After an injection of local anaesthetic, a small cut is made in the skin. A hollow probe connected to a vacuum device is placed through this. Using a mammogram or ultrasound as a guide, breast tissue is sucked through the probe by the vacuum into a collecting chamber. The biopsy device is used until the area being investigated has all been removed. This may mean that an operation under a general anaesthetic can be avoided. The tissue removed is sent to a laboratory to be examined under a microscope.  

This procedure can cause some bruising and pain for a few days afterwards. 

Further surgery 

If you’ve had surgery and continue to have discharge from your nipple, you may need to have another operation. 

You may be offered:

  • removal of the affected duct or ducts (microdochectomy) 
  • removal of all the major ducts (total duct excision) 

The operation should solve the problem. However, as finding all the ducts can sometimes be difficult, you may need to have more ducts removed if the discharge comes back.

Breastfeeding isn’t possible from that breast if all the major ducts are removed, but may be possible after a microdochectomy.

The operation is usually done under a general anaesthetic. You’ll normally have your surgery as a day case, which means you’ll be admitted to hospital in the morning and sent home later the same day. But some people may need to stay overnight. 

You’ll have a small wound near the areola (the darker area of skin around the nipple) with a stitch or stitches in it. There may be some bruising. 

You’ll be given information about how to care for the wound and advice about pain relief. Some people experience changes in sensation to the nipple. 

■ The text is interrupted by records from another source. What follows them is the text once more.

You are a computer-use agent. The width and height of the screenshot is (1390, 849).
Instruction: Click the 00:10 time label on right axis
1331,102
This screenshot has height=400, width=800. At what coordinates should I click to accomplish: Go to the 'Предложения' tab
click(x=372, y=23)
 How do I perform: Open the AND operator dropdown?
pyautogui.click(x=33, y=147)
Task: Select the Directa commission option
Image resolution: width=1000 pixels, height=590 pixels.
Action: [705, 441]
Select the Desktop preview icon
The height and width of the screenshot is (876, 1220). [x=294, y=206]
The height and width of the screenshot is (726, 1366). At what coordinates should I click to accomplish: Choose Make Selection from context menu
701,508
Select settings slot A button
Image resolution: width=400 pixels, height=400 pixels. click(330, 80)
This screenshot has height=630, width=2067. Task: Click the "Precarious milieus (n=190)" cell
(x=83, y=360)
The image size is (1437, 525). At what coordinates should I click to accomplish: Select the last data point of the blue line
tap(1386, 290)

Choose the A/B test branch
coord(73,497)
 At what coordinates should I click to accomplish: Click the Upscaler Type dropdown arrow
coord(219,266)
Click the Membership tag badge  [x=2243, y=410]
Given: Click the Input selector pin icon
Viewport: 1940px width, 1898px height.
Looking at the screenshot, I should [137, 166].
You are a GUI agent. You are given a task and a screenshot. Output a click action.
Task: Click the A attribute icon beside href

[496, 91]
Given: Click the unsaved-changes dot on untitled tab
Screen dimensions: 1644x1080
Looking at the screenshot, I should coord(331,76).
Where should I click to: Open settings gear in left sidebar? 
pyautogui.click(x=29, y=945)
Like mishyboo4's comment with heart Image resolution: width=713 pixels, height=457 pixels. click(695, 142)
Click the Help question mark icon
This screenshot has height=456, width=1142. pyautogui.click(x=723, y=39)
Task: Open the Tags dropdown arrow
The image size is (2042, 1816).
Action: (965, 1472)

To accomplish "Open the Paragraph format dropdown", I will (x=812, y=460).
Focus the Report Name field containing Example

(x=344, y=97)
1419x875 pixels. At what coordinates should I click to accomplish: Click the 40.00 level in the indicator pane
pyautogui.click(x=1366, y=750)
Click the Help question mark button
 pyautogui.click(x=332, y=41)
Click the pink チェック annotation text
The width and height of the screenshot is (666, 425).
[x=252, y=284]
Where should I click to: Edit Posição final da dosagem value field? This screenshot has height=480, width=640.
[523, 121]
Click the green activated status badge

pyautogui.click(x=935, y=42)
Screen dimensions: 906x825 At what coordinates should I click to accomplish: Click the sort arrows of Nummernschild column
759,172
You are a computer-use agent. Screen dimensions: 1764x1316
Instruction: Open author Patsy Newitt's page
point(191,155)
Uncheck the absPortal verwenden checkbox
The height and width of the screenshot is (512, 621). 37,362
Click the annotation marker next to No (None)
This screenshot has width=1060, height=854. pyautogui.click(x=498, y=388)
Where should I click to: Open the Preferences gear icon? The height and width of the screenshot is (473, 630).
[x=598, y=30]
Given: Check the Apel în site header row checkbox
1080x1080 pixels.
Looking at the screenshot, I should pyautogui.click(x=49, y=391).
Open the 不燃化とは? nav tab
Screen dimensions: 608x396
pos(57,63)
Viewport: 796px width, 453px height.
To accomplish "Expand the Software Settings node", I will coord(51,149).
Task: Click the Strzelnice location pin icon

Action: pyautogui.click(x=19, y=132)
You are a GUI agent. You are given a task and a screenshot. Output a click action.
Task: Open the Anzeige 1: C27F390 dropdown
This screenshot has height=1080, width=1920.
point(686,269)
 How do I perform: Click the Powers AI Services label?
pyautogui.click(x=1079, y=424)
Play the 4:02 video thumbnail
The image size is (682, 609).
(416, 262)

You may need to rest after the operation and avoid heavy lifting to begin with. Most women can return to work after a couple of days. 

The operation will leave a small scar but this will fade in time. Your nipple may be less sensitive than it was before the operation. 

6. After treatment 

You won’t usually need to go back to the breast clinic after the intraductal papilloma has been removed. 

People with multiple intraductal papillomas or whose intraductal papillomas contained atypical cells are more likely to have follow-up appointments. 

Even though your intraductal papilloma has been removed, it’s still important to be breast aware and go back to your GP if you notice any other changes in your breasts.